State v. Chelsea Strom

2014 MT 234, 333 P.3d 218, 376 Mont. 277, 2014 Mont. LEXIS 498
CourtMontana Supreme Court
DecidedSeptember 2, 2014
DocketDA 13-0323
StatusPublished
Cited by10 cases

This text of 2014 MT 234 (State v. Chelsea Strom) is published on Counsel Stack Legal Research, covering Montana Supreme Court primary law. Counsel Stack provides free access to over 12 million legal documents including statutes, case law, regulations, and constitutions.

Bluebook
State v. Chelsea Strom, 2014 MT 234, 333 P.3d 218, 376 Mont. 277, 2014 Mont. LEXIS 498 (Mo. 2014).

Opinion

JUSTICE RICE

delivered the Opinion of the Court.

¶1 Defendant Chelsea Strom (Strom) appeals the order of the Second Judicial District Court, Silver Bow County, denying her motion to suppress evidence based upon an unlawful seizure.
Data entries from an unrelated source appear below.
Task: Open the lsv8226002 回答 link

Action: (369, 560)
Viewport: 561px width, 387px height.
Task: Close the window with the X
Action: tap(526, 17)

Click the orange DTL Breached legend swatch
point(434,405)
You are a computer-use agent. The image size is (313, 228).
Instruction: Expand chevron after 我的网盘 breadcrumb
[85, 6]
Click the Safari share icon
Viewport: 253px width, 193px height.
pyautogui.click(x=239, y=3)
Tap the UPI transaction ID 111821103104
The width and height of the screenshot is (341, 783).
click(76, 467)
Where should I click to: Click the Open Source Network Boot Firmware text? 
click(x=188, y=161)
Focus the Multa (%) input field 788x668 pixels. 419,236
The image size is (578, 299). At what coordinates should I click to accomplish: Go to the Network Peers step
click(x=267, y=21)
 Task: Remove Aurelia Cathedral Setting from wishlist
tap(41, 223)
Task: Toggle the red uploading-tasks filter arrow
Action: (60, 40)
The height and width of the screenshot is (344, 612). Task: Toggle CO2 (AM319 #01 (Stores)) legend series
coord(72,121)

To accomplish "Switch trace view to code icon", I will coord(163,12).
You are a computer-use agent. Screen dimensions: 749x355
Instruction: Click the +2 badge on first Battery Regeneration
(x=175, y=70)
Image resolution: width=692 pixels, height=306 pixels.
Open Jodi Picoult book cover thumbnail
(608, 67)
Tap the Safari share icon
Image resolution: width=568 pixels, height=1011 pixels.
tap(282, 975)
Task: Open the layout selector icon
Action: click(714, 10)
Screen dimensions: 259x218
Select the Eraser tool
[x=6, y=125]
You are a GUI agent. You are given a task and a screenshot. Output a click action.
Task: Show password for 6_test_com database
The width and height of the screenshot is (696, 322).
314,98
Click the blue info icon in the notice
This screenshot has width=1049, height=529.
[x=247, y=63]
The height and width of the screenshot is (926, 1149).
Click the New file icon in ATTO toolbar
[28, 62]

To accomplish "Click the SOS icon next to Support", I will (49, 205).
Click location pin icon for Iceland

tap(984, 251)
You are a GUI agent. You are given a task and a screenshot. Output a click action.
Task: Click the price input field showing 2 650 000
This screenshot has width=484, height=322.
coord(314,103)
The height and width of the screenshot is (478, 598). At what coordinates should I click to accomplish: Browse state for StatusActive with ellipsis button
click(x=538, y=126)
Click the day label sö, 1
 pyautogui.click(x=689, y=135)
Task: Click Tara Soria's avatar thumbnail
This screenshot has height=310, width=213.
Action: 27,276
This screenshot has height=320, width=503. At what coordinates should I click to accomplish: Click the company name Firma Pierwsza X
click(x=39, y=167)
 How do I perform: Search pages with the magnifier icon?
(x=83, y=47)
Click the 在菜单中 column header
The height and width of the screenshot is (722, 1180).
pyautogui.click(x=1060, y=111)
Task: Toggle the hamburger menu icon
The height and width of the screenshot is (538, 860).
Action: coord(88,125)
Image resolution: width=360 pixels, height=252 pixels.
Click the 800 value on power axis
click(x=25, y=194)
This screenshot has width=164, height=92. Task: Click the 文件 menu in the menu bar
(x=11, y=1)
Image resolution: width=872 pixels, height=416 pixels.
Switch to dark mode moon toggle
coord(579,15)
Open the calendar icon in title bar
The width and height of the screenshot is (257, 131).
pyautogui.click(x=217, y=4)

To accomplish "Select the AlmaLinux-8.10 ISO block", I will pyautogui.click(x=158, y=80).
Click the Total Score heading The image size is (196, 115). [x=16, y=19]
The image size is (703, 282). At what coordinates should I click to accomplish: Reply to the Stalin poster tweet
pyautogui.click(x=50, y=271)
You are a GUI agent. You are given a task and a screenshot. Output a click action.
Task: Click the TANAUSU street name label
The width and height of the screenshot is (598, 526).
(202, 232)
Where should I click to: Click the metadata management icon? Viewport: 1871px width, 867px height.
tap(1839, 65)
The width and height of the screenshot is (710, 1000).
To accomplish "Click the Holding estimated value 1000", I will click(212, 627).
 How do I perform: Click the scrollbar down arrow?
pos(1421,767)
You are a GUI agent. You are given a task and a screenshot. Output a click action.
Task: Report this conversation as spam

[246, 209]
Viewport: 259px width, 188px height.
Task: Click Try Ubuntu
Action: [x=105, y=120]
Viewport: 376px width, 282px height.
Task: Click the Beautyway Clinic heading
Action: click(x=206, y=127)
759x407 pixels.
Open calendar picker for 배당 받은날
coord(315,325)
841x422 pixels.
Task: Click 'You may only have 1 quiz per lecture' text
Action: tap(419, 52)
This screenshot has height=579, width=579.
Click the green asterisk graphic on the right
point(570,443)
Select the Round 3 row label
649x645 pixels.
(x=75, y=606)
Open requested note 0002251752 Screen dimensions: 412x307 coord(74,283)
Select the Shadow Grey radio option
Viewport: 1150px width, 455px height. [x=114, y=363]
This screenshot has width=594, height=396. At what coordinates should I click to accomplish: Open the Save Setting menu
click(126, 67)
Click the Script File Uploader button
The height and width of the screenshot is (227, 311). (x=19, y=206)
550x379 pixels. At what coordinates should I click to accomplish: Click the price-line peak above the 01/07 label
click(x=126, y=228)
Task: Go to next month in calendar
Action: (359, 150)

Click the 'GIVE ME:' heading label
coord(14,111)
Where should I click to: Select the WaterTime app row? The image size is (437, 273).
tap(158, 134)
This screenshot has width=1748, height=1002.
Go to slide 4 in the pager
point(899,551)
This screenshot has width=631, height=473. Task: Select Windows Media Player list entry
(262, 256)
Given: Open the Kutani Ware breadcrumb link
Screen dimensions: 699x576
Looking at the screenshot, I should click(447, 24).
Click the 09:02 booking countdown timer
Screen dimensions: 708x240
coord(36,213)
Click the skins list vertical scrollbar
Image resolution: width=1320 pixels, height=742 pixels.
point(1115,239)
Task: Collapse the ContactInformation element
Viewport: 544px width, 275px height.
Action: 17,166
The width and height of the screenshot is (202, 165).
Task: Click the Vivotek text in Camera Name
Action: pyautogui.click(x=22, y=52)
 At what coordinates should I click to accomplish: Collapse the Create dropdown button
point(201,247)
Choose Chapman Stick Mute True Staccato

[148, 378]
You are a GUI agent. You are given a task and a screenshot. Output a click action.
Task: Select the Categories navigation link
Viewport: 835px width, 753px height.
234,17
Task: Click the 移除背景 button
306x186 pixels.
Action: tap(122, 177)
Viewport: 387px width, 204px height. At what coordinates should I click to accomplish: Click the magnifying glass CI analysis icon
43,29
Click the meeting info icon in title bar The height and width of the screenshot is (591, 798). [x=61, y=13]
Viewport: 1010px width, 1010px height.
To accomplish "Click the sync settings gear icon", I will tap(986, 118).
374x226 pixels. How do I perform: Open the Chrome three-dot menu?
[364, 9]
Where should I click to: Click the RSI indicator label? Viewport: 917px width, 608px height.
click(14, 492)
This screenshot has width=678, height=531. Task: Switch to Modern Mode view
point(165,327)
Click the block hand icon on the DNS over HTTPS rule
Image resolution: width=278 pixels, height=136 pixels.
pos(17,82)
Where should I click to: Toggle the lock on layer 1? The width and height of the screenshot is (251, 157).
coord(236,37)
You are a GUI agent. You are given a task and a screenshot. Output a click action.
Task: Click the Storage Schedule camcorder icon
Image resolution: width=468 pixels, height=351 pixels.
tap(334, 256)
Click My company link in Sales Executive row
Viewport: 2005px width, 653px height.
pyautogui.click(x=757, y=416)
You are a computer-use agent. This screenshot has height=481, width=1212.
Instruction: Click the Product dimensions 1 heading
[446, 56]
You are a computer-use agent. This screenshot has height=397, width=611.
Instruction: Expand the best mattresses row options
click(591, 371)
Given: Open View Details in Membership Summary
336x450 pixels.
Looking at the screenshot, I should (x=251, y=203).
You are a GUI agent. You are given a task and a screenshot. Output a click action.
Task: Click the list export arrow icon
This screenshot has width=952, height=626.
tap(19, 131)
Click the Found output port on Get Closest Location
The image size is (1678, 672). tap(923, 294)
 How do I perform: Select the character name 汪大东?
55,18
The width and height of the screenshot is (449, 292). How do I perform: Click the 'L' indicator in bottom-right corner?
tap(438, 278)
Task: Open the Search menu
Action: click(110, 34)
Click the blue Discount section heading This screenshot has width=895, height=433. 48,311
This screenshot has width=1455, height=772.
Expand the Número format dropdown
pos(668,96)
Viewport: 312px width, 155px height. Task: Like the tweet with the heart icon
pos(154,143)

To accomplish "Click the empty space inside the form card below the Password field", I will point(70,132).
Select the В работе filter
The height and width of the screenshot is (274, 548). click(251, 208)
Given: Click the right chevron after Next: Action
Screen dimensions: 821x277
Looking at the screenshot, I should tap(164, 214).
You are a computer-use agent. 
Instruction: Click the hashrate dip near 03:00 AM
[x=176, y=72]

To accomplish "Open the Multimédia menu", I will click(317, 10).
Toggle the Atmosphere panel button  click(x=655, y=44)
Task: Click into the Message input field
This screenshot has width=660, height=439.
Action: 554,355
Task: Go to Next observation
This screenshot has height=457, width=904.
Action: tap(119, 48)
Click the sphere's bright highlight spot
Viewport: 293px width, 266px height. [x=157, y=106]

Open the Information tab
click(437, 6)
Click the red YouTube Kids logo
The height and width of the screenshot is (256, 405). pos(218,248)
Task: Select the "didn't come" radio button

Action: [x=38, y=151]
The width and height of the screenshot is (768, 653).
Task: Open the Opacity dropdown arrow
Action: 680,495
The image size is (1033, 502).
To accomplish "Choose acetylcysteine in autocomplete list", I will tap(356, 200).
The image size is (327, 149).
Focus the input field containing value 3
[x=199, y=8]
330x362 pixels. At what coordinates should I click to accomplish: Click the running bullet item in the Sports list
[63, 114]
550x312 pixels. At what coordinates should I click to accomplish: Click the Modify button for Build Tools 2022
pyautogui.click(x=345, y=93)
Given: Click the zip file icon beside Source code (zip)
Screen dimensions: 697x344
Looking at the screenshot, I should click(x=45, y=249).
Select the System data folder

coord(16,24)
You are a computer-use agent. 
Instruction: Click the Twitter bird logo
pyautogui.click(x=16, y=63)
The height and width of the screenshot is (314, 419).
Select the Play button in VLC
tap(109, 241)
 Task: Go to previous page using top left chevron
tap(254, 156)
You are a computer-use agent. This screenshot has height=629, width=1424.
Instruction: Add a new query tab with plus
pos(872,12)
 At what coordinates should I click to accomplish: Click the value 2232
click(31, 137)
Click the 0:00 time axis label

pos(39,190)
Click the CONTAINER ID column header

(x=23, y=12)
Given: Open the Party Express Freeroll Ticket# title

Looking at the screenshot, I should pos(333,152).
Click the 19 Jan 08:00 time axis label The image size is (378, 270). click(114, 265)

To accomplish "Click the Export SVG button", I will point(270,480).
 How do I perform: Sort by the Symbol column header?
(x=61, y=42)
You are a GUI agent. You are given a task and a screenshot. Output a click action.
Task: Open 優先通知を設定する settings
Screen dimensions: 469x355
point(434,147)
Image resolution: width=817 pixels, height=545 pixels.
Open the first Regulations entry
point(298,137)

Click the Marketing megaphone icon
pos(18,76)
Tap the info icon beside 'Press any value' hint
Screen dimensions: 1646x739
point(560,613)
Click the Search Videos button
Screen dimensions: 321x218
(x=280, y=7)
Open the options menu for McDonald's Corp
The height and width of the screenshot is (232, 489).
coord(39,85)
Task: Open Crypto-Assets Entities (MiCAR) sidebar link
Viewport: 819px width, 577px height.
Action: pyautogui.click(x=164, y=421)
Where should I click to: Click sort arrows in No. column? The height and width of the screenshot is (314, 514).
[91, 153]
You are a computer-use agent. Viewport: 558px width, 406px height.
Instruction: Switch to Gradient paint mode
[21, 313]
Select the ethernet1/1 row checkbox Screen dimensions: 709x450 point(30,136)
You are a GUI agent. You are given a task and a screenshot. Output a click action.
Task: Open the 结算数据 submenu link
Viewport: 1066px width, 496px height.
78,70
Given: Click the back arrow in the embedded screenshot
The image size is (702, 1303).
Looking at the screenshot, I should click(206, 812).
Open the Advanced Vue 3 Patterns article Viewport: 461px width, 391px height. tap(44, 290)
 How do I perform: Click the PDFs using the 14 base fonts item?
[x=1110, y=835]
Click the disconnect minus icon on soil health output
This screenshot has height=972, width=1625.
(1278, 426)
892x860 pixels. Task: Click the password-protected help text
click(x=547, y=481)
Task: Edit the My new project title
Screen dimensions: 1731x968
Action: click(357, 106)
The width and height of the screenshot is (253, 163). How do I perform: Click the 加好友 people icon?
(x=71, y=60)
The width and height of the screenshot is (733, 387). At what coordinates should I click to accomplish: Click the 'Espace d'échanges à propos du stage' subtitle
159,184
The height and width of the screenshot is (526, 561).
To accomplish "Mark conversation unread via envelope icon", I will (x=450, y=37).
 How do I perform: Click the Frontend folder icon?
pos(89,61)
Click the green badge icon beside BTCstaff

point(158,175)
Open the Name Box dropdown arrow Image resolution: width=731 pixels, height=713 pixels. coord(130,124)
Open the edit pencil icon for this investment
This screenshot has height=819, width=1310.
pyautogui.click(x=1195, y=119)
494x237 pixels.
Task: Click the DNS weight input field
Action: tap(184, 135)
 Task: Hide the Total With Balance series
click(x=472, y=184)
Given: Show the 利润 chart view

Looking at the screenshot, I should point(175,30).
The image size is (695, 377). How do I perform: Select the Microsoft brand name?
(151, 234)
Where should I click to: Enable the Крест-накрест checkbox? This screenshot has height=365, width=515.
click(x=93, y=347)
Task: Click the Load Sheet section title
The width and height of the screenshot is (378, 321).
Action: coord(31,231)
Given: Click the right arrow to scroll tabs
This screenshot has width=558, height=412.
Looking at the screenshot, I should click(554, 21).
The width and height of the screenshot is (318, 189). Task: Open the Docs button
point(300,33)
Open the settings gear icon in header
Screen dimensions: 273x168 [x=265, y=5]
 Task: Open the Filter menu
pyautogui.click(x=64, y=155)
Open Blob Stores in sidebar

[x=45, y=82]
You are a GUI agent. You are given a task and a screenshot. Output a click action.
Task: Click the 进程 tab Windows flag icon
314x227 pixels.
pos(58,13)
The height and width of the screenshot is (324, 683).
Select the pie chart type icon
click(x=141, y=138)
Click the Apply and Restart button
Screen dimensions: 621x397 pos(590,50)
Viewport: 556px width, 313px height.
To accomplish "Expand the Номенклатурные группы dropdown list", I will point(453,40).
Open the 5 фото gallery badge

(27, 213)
¶2 We reverse and address the following issue:

¶3 Did the District Court err hy denying Defendant Strom’s motion to suppress on the ground there had not been a seizure requiring particularized suspicion?

FACTUAL AND PROCEDURAL BACKGROUND

¶4 On December 26, 2011, Strom was picked up by a 16-year-old friend, S.J., to go for a drive. S.J. was driving a van borrowed from a friend. The pair parked at Stodden Park to visit at approximately 9:40 a.m. Shortly after they arrived at the park, Butte Police Sgt. Ed Heard drove by on routine patrol. Sgt. Heard later explained that due to vandalism of the Korean War Memorial in the park, he tried to patrol the park at least once during his shift. He noticed the van, parked and not running, with two occupants inside. It was the only vehicle in the lot and though the park was open to the public at that time, Sgt. Heard believed it to be suspicious. He pulled up behind the van and parked his patrol car but did not activate his emergency lights. Based on the layout of the parking lot, and the fact that no other vehicles were in the lot, the van was not physically prevented from leaving the lot despite Sgt. Heard being parked behind it.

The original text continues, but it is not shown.